GE Talks Up Hologram Storage, Claims 500GB Breakthrough

When the first consumer CD recordable (CD-R) drives began to hit the market, the standard was hailed as a viable backup method for anyone who wanted a secure data repository without paying for a tape drive, risking sensitive information to the vagaries of fortune (aka, floppies), or paying top dollar for a second HDD. In the years between, optical media has utterly failed to keep pace with traditional HDDs or solid-state devices. Blu-ray recordables top out at 25GB, or ~40x more storage than CD-R's, while hard drives have jumped from 3-6GB all the way past the 1TB range.

GE thinks it has an alternative to Blu-ray that will offer 20x as much storage (500GB) and put optical drives back within reasonable storage capacity of the traditional hard drives they might be used to back up. The company has developed a holographic storage technology it hopes to license to various third-parties. The company writes:
GE’s micro-holographic disc will differ from forerunners in that it will embed data directly onto virtual layers within plastic, stacking 20 blue-laser readable layers one atop the other to realize 500GB capacity. Ultimately, a cross-functional team comprised of researchers from the GRC’s Applied Optics and Functional Materials labs is working toward micro-holographic discs that can store 1,000 GB, or 1 terabyte, of data. That’s enough capacity to store all the X-ray films of a large hospital on a single disc.

We've been waiting for these drives since Grandpa started driving a tyrannosaur

In theory, holographic storage offers immense capacity (changing the angle of either the laser or the disc can add additional storage, is more resistant to scratching, and lasts longer than other forms of media. Rival holographic technology developer InPhase has been talking smack and not-releasing products for years. Three years ago, the company told us that it would definitely, unquestionably, absolutely be launching units by the end of the year. The company may well have shipped some test rigs and prototypes, but its much-vaunted Tapestry product series remains vaporware.
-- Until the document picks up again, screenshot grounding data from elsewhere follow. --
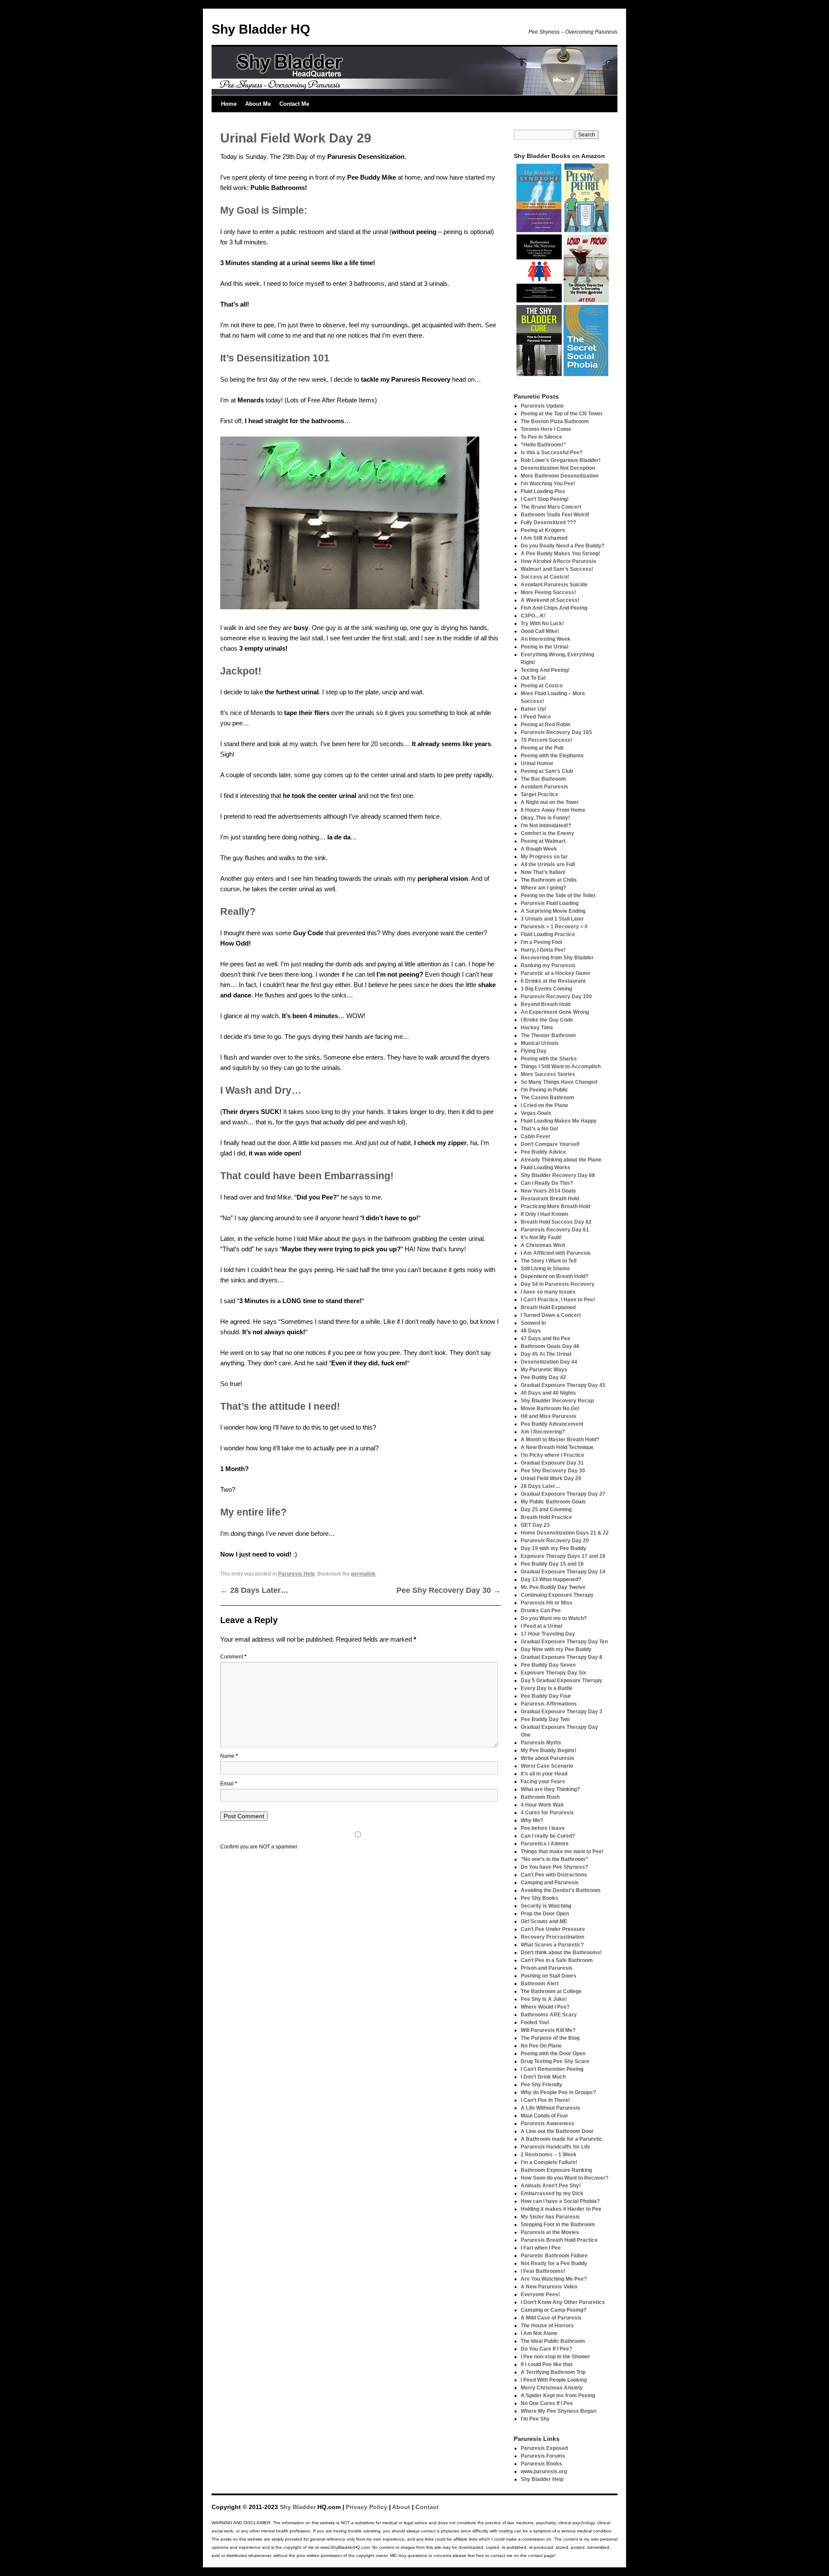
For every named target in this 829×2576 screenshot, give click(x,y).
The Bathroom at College (551, 1991)
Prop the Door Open (545, 1914)
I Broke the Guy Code (547, 1020)
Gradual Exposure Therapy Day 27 (563, 1494)
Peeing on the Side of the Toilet (558, 895)
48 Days (531, 1331)
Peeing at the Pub (542, 748)
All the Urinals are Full (548, 864)
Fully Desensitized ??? (548, 522)
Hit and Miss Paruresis (548, 1416)
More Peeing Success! (548, 592)
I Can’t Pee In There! (545, 2100)
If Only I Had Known (544, 1214)
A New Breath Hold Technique (557, 1447)
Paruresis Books (541, 2464)
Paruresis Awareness (547, 2123)
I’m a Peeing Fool (541, 942)
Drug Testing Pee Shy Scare (555, 2061)
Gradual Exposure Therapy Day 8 (561, 1657)
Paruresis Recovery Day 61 (555, 1230)
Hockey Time (537, 1028)
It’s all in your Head (544, 1774)
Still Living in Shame (545, 1269)
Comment (233, 1657)
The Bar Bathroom (543, 779)
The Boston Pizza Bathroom (555, 421)
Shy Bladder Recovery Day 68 (558, 1175)
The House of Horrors (547, 2326)
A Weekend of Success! (550, 600)
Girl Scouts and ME (544, 1921)
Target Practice (539, 794)
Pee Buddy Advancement (552, 1424)
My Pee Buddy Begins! (548, 1750)
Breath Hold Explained (548, 1307)
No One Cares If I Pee (547, 2403)
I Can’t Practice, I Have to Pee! (558, 1300)
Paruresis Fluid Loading (550, 903)
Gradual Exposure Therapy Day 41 (563, 1385)
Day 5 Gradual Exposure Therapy (561, 1680)
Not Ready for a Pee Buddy (554, 2263)
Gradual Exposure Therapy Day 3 (561, 1712)
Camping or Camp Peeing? (553, 2310)
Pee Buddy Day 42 (543, 1377)
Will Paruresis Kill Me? (548, 2030)
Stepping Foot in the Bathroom (558, 2225)
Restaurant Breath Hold (550, 1199)
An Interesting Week (545, 639)
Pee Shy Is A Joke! (544, 1999)
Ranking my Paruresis (548, 965)
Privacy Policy (366, 2506)
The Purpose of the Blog (550, 2038)
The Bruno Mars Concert (551, 507)
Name (229, 1756)
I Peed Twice (536, 717)
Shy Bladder (298, 2506)
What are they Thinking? (550, 1789)
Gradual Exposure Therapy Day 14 (563, 1572)
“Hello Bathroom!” (543, 445)
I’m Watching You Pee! (548, 484)
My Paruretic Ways (544, 1370)
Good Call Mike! (540, 631)
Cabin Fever (536, 1136)
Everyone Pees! (540, 2294)
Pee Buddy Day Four (546, 1696)
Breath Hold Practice (546, 1517)
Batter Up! (533, 709)
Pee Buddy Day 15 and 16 (552, 1564)
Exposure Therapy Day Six (553, 1673)
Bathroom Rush (540, 1797)
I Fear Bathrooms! (543, 2271)
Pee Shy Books (539, 1898)
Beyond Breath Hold (545, 1004)
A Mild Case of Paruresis (551, 2318)
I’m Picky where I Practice (552, 1455)
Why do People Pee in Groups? (558, 2092)
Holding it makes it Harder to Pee (561, 2209)
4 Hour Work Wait (542, 1805)
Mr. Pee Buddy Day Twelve (553, 1587)
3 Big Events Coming (546, 989)
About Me (258, 104)
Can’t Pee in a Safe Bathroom (557, 1960)
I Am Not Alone (539, 2333)
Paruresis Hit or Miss (547, 1603)
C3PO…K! (533, 616)
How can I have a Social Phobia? (560, 2201)
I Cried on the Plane (544, 1105)
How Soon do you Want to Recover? (564, 2178)
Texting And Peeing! (545, 670)
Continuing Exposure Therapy (557, 1595)
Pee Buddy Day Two (545, 1719)
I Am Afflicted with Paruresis (556, 1253)
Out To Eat (533, 678)
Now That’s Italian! (543, 872)
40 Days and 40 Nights (548, 1393)
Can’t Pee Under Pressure (553, 1929)
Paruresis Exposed (544, 2448)
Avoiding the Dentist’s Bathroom (561, 1890)
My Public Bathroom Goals (553, 1502)
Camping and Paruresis (550, 1883)
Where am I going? (543, 888)
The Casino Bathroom (547, 1098)
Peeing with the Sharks (549, 1059)
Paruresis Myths (541, 1743)
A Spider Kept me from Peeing (558, 2395)
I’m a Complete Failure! (549, 2162)
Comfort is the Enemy (547, 833)
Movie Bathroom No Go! (550, 1408)
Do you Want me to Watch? (554, 1618)
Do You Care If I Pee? (546, 2349)
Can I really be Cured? (548, 1836)
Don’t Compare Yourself (550, 1144)
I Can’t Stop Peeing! (545, 499)
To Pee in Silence (541, 437)
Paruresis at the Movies (550, 2232)
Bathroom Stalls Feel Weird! (555, 515)
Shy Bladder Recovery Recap (557, 1401)
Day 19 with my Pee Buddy (553, 1548)
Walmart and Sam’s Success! (557, 569)
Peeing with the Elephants (552, 756)
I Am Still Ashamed (544, 538)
GE has already developed the media and is looking to license the technology rather than self-develop it. Whether or not the standard will succeed in the long term is difficult to predict. CD-R's and DVD-R's continue to sell well in part because they fill a 'big enough' niche and are cheap enough to throw away, reburn, or loan to someone else. We suspect the latter reason explains why USB keys haven't largely replaced disc-based media--CD's and DVDs are less expensive.

Holographic disc technology undoubtedly has uses, but it'll have to elbow in next to Blu-ray on the one hand and USB keys + cloud storage on the other. Given this, we're not sure it'll ever catch beyond niche status.